Zufälle gibt es wahrscheinlich nicht, oder? Gestern bin ich das
erste Mal hier in der Bücherei gewesen – wieso habe ich das nicht schon früher
getan?
Von meinen Füßen habe ich mich erst in die Abteilung Kunst
führen lassen, suchte etwas zeitgenössisches, mich betreffendes, also musste es
bei „Kunst nach 1960“ sein, was als letzte Zäsur am Zeitstrahl angegeben war,
obwohl die Zeit zwischen 1960 und heute mein ganzes Lebensalter umschreibt und
in der Kunst eine unübersehbare Menge an Neuerungen hervorbrachte bis zu dem
Punkt: „Heute“ ist gleich „zeitgenössische Kunst“, dazu hatte ich vor der
Bücherei ein Symposion besucht, aber davon später.

(Daten zum Auffinden sichtbarer Ziele)
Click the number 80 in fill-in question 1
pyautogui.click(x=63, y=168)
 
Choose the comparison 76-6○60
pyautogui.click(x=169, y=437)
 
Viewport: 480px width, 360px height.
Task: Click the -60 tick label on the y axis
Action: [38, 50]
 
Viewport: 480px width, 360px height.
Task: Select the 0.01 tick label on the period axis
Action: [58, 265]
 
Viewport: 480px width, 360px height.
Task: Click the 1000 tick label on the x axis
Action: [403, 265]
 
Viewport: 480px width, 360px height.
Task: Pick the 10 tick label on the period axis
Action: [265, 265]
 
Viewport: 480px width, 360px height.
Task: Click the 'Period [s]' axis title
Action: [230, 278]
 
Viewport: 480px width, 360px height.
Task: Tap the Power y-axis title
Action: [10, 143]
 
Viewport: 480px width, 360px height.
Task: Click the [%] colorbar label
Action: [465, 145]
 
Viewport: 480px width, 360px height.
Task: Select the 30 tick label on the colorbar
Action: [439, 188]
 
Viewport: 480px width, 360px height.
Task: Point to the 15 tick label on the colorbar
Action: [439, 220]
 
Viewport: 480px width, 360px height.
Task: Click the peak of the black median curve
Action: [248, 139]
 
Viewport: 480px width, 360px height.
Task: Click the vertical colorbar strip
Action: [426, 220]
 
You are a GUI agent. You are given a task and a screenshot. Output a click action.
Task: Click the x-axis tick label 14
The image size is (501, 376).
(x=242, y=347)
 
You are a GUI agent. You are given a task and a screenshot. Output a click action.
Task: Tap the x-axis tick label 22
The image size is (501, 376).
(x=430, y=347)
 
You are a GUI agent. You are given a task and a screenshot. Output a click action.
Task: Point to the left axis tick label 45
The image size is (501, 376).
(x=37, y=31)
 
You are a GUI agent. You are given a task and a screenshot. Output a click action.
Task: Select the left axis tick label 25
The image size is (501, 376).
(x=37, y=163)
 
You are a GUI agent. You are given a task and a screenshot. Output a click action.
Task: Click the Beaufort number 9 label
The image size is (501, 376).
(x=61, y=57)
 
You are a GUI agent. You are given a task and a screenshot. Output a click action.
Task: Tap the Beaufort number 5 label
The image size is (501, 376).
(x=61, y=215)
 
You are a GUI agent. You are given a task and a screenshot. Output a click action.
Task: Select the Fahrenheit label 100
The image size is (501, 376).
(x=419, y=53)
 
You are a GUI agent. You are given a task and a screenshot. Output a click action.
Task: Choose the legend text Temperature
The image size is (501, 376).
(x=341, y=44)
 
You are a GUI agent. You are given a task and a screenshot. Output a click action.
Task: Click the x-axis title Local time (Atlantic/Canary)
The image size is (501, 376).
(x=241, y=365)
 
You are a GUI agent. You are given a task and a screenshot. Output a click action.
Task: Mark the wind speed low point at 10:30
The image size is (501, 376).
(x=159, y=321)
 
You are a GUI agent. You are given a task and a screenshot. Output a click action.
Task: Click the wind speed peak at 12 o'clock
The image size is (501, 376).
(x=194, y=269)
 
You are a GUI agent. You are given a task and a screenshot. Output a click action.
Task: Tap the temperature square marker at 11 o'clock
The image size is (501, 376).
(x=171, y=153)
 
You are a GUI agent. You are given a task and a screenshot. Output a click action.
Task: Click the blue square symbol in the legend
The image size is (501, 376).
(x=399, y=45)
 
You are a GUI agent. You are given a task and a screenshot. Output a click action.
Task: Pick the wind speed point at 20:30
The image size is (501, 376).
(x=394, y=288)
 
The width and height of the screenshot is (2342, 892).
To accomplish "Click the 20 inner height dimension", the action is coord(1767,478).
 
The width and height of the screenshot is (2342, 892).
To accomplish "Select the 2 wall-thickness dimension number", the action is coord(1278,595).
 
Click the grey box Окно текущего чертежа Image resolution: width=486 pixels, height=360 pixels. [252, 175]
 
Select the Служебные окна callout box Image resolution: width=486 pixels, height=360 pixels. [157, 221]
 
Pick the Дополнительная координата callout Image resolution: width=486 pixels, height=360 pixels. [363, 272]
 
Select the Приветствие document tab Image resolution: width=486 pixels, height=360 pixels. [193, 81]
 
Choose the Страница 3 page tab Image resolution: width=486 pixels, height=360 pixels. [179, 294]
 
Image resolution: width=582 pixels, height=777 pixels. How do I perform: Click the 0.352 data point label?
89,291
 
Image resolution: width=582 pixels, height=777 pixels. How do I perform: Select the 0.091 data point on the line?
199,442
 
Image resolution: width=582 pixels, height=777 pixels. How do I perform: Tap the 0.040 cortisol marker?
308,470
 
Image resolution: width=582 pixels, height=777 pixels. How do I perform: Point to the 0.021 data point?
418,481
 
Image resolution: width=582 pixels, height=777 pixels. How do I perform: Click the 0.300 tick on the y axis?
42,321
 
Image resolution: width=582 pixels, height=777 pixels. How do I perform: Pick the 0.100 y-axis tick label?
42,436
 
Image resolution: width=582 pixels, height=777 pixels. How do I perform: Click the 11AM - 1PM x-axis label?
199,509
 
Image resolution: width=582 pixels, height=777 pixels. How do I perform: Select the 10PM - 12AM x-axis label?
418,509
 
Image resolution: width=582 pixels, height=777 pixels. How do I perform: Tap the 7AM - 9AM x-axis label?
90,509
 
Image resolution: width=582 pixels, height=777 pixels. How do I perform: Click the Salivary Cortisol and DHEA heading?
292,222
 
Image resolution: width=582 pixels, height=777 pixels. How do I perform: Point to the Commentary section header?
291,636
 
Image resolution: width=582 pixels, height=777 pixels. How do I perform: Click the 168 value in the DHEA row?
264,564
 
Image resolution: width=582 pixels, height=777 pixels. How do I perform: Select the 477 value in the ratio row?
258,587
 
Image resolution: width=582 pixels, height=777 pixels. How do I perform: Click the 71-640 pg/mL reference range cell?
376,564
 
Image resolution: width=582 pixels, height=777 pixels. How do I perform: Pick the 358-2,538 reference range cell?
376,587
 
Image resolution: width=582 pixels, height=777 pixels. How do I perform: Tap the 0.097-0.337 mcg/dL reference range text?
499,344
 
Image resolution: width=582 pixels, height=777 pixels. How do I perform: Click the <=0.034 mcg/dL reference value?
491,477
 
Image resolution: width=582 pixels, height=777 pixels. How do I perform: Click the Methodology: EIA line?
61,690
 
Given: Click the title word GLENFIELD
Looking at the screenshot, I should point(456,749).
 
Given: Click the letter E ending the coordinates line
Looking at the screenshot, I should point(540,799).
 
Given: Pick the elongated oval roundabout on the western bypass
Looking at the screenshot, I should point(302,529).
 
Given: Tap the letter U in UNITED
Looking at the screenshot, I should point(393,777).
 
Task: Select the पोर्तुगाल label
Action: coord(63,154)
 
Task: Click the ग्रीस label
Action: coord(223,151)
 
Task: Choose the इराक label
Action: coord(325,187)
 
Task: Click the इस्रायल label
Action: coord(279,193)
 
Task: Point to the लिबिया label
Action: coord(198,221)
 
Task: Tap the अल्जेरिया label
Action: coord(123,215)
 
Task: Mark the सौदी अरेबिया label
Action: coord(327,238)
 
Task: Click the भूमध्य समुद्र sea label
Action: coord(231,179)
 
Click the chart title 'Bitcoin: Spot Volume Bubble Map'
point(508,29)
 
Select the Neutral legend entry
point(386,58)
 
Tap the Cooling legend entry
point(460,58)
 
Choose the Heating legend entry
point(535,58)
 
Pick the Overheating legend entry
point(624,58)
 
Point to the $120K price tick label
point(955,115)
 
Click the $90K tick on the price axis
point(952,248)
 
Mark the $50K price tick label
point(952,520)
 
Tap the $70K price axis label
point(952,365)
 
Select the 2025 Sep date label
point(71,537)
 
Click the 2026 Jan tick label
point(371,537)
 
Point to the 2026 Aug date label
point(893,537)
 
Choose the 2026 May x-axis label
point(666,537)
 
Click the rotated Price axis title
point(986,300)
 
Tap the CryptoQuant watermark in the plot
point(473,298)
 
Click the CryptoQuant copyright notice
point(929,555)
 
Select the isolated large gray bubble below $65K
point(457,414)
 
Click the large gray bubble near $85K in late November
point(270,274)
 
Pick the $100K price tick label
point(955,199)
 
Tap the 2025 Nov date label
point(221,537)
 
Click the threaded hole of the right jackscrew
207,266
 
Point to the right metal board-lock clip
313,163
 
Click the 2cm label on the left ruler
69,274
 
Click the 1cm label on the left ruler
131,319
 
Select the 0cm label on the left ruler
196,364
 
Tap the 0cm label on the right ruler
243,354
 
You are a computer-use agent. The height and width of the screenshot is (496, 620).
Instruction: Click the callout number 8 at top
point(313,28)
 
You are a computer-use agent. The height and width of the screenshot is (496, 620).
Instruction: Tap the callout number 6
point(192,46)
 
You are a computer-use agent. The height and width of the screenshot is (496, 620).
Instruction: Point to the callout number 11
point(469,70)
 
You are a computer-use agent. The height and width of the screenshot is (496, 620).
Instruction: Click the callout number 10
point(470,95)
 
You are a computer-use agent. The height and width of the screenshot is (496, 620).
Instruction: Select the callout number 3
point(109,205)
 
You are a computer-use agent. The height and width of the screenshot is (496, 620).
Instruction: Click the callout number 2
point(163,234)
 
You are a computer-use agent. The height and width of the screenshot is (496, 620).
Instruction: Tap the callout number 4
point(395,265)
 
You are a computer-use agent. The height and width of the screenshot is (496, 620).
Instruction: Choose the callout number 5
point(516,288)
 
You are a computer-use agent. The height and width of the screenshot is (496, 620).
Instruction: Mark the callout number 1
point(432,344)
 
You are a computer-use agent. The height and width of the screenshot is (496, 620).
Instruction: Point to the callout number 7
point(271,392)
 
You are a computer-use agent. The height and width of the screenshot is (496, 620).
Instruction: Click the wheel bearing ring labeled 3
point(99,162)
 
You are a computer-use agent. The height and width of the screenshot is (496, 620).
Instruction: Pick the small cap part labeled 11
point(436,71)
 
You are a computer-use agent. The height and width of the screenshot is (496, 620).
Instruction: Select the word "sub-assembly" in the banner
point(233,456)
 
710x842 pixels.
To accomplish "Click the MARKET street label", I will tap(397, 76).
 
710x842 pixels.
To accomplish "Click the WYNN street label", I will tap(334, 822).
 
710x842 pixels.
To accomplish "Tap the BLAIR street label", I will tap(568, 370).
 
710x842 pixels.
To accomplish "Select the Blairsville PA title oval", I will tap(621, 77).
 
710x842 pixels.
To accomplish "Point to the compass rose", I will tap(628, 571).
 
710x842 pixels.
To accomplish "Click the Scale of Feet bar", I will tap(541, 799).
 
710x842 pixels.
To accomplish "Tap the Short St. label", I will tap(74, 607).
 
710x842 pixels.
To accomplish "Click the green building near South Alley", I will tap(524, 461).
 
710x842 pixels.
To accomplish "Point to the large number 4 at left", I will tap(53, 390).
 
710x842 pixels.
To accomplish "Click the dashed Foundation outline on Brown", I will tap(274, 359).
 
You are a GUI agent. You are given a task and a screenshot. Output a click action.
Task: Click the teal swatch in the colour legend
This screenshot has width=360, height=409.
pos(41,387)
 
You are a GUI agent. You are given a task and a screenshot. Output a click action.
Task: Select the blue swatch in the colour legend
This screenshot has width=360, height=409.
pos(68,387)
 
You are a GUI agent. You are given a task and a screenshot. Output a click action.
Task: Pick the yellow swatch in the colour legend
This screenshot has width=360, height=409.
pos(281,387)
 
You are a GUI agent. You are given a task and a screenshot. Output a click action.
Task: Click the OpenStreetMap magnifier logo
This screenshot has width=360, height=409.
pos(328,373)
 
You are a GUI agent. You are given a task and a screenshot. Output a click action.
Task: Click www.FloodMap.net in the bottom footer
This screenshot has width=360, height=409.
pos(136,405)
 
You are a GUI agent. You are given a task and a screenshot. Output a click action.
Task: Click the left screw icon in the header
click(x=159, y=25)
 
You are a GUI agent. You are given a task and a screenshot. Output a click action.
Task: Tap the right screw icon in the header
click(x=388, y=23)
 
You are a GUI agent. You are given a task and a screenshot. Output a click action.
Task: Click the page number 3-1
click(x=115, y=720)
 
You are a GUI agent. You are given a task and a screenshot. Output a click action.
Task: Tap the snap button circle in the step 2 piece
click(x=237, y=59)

Deine Aufgabe = Schreib aus dem Text über den ersten Besuch in der Bücherei den Abschnitt wortgetreu ab, der mit den Worten „Zufälle gibt es“ beginnt und mit „aber davon später.“ endet.

Ergebnis =
Zufälle gibt es wahrscheinlich nicht, oder? Gestern bin ich das
erste Mal hier in der Bücherei gewesen – wieso habe ich das nicht schon früher
getan?
Von meinen Füßen habe ich mich erst in die Abteilung Kunst
führen lassen, suchte etwas zeitgenössisches, mich betreffendes, also musste es
bei „Kunst nach 1960“ sein, was als letzte Zäsur am Zeitstrahl angegeben war,
obwohl die Zeit zwischen 1960 und heute mein ganzes Lebensalter umschreibt und
in der Kunst eine unübersehbare Menge an Neuerungen hervorbrachte bis zu dem
Punkt: „Heute“ ist gleich „zeitgenössische Kunst“, dazu hatte ich vor der
Bücherei ein Symposion besucht, aber davon später.